The reply should hold every line of the data below, unchanged, and none of the pictures.
- - - -
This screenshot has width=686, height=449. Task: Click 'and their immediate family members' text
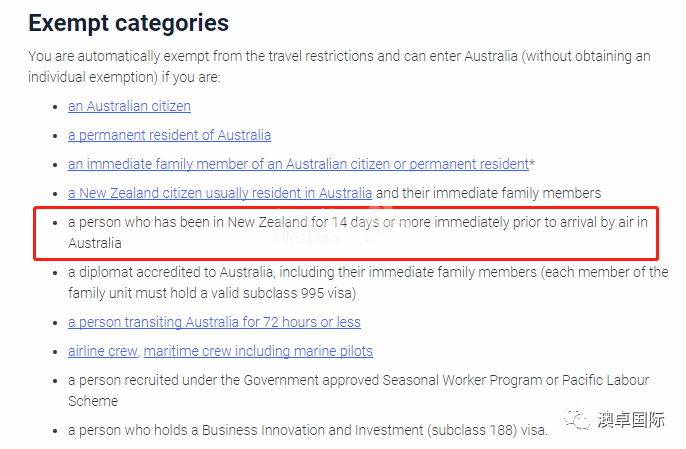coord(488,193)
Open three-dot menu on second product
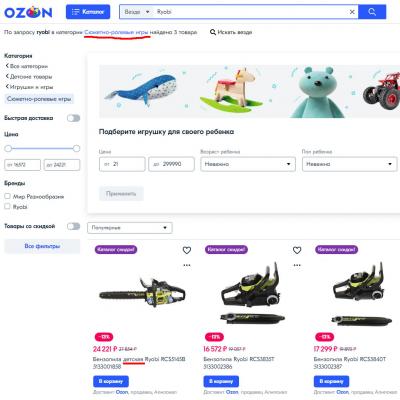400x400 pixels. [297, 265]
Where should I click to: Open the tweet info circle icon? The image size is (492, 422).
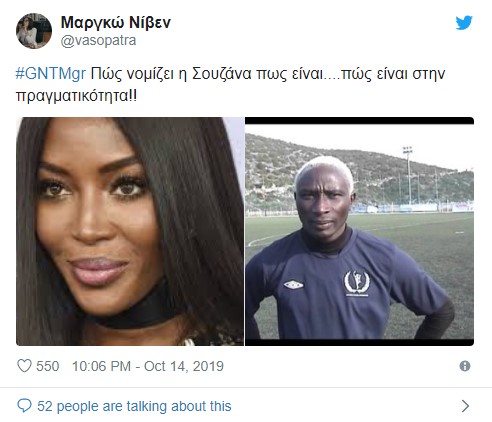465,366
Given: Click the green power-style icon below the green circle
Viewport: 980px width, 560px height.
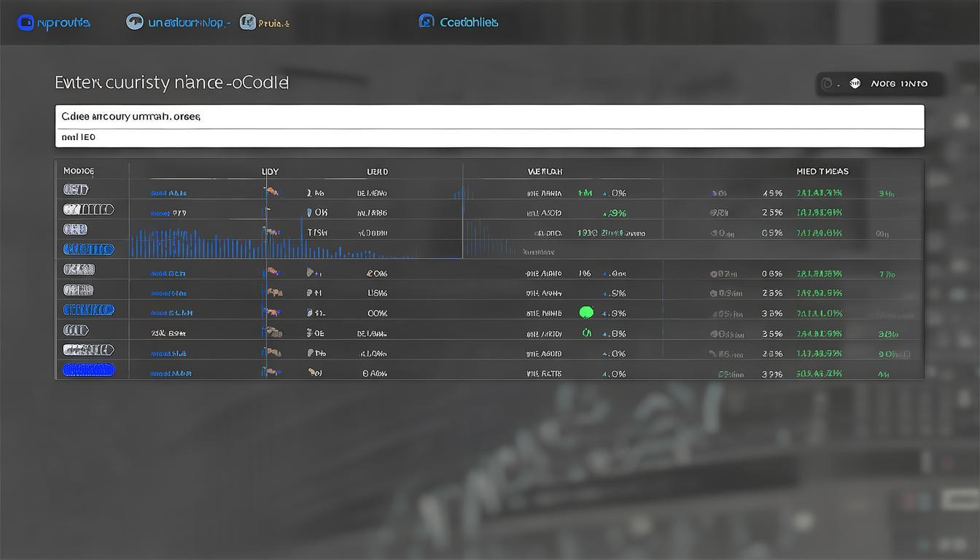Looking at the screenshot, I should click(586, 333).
- - - -
=== Task result ===
This screenshot has width=686, height=449. Task: Click 'and their immediate family members' text
coord(488,193)
Open three-dot menu on second product
400x400 pixels. [297, 265]
Where should I click to: Open the tweet info circle icon? The image size is (492, 422).
465,366
Given: Click the green power-style icon below the green circle
Viewport: 980px width, 560px height.
Looking at the screenshot, I should click(586, 333).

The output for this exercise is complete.